Taeson Park, et.al., [17] adopted finite element method to analyze the effect of the inclusion of short fiber in sandy silt (SM) soil on the performance of reinforced soil walls. The inclusion of short fiber in soil is expected to increase soil strength and improve stability, when it is used as the backfill material. Short fiber of 60mm length was used and the mixing ratio of the fiber was 0.2% by weight of the soil. The finite element method was used to examine the influence of the reinforced short fiber or reinforced walls. The vertical and horizontal earth pressure, displacement and settlement of the wall face were analyzed

It is shown that use of short fiber reinforced soil increases the stability of the wall and decreases the earth pressures and displacements of the wall. This effect is more significant when short fiber soil is used in combination with geogrid.

Krystyna Kazimierowez-Frankowska, [18] has conducted the experimental investigations to record the shape and magnitude of deformations on the surface of the reinforced soil wall. The simple model of reinforced soil wall was used in experiment. The reinforcement in each layer was wrapped around the back fill. The wall deformations were monitored for nearly 3 years. During this period the structure was exposed to natural weather conditions.

The experimental result showed the influence of reinforcement creep on the wall faces deformations. The influence of creep occurred 3 months after the completion of the experimental wall and, it was visible during later series of measurement. The greatest elongation of the reinforcement was indicated in the bottom layer (4%) the smallest (05%) in the top one. Both results were obtained 33 months after completion of the wall.

The specimens of geosynthetic reinforcement taken from inside the experimental wall after 33 months of working as reinforcement were in very good condition. Their basic mechanical parameters were nearly the same as initially. There is no reduction of tensile strength for samples taken from top and middle layers.

Kianoosh Hatami K., et.al., [19] have simulated the construction and surcharge loading response of full- scale reinforced soil segmental retaining wall using non linear finite element procedure. The numerical model implementation is described and constitutive models for the component materials i.e., modular block facing units, back fill, and four different reinforcement materials are presented. The influence of back fill compaction and reinforcement type of end-of-construction and surcharge loading response is investigated. Predicted responses features of each test wall are compared against measured boundary loads, wall displacements, and reinforcement strain values. Predictions capture important qualitative features of each of the four walls and in many instances the qualitative predictions are within measurement accuracy.

Zang, M.X., et.all., [20] have stated that reinforced soil with geosynthetic as a composite material represents orthogonally anisotropic properties. However, current analytical methods usually treat the soil and reinforcement separately, which is not true of practical situations. Therefore, it is difficult to use these methods to study the real effects of the reinforcement, Hence an analytical model based on the theory of elasticity of orthogonally an isotropic materials that can be used in analyzing reinforced soil structures with geosynthetic is presented in this work. The results of the model prediction are compared with those obtained from the model test as well as finite element analysis.

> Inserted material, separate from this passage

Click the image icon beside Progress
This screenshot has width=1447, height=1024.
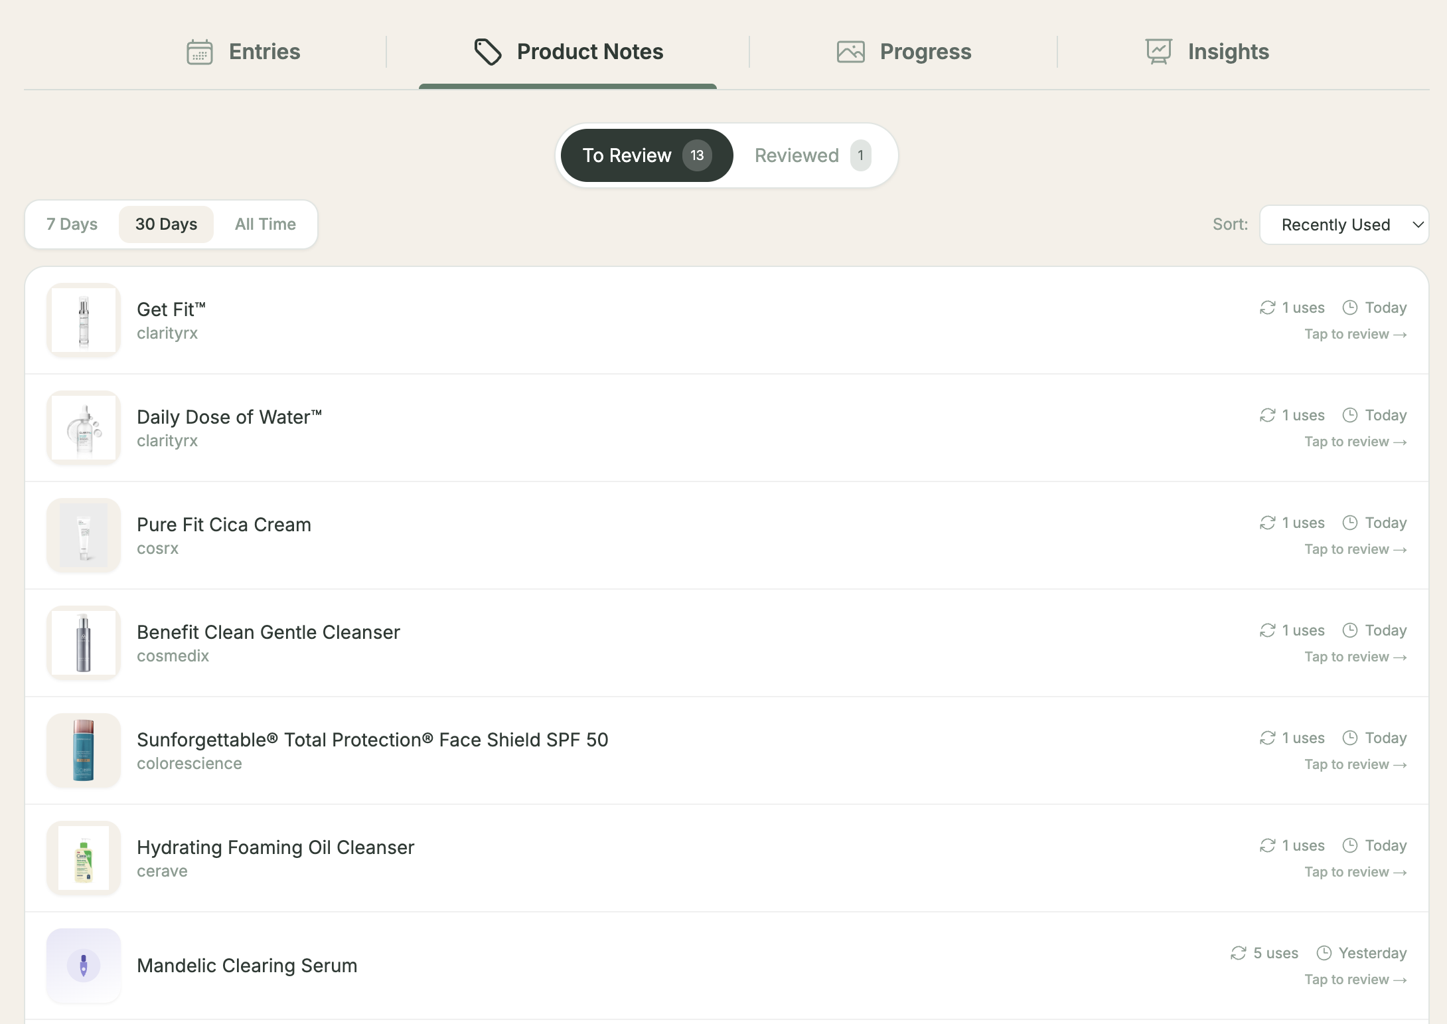pyautogui.click(x=850, y=51)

It is observed that the results of the analytical solution with respect to the stress, deformations, lateral displacement at facing, and settlement at the surface are in the good agreement with those of the physical model test and the finite element analysis.

Concluding remarks:

The literature review highlights different approaches of rational design of reinforced earth retaining walls (REW). It is also found that the investigations with respect to the behavior of REW are carried out by considering rigid foundation. Usually REW are constructed on moderate foundation and very little work is carried out in this area.

It reveals the scope to investigate the behavior of REW by varying properties of reinforcement, backfill, and foundation material, considering foundation as an integral part of the REW.